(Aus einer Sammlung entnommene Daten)
^^^^^^^^^^^^^^^^

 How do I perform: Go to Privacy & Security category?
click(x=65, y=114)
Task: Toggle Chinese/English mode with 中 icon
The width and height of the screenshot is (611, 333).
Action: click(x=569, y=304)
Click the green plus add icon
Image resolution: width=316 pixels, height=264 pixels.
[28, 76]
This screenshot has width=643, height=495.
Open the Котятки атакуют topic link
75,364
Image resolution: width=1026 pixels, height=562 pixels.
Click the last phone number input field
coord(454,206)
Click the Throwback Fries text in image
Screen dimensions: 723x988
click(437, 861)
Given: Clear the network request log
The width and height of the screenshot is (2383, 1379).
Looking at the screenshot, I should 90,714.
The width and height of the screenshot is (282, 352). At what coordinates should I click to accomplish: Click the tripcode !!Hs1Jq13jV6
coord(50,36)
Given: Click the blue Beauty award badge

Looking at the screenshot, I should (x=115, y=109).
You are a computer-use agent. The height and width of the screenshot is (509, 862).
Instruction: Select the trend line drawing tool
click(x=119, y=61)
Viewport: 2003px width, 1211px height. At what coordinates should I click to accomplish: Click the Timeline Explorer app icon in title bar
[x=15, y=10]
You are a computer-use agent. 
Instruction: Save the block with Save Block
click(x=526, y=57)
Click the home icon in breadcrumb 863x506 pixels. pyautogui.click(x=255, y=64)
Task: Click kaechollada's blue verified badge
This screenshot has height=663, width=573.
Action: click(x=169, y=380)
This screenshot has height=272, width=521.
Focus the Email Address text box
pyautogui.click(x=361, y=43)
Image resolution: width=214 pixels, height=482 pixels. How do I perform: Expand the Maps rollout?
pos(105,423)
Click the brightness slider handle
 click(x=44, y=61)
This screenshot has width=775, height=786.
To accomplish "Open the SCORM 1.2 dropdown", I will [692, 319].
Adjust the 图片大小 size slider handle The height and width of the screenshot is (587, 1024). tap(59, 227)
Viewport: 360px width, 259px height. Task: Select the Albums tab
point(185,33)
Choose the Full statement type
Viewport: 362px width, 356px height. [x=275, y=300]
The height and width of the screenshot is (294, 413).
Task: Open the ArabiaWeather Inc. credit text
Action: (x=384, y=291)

^^^^^^^^^^^^^^^^

→ AUFGABE
Sammle aus den Einträgen oben jede Zeile, die die Zeichenfolge „computer“ enthält, und gib sie unverändert wieder.

→ LÖSUNG
You are a computer-use agent. The height and width of the screenshot is (509, 862).
You are a computer-use agent. 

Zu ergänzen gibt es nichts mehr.